** START OF Data to process **

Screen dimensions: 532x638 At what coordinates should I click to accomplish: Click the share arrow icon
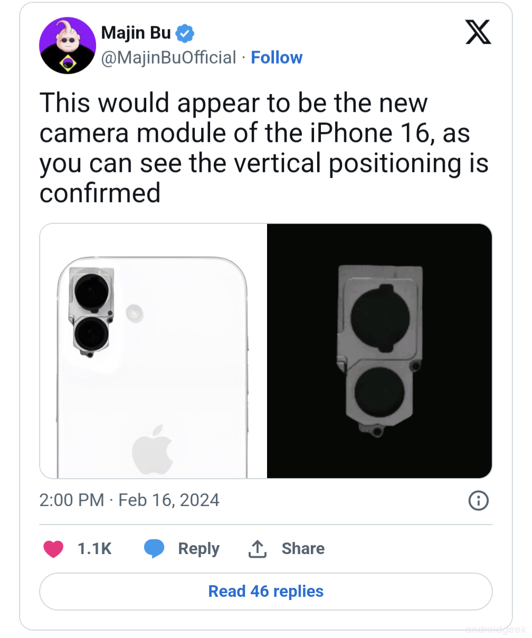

** END OF Data to process **
** START OF Data to process **

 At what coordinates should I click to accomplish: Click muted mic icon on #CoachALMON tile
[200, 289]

** END OF Data to process **
** START OF Data to process **

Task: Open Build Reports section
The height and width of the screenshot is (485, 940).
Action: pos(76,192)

** END OF Data to process **

_Goal_. Count the lines in the data above that contain the string "accomplish", where uppercase and lowercase letters must match. Reply with the number alone.

_Answer in full_. 2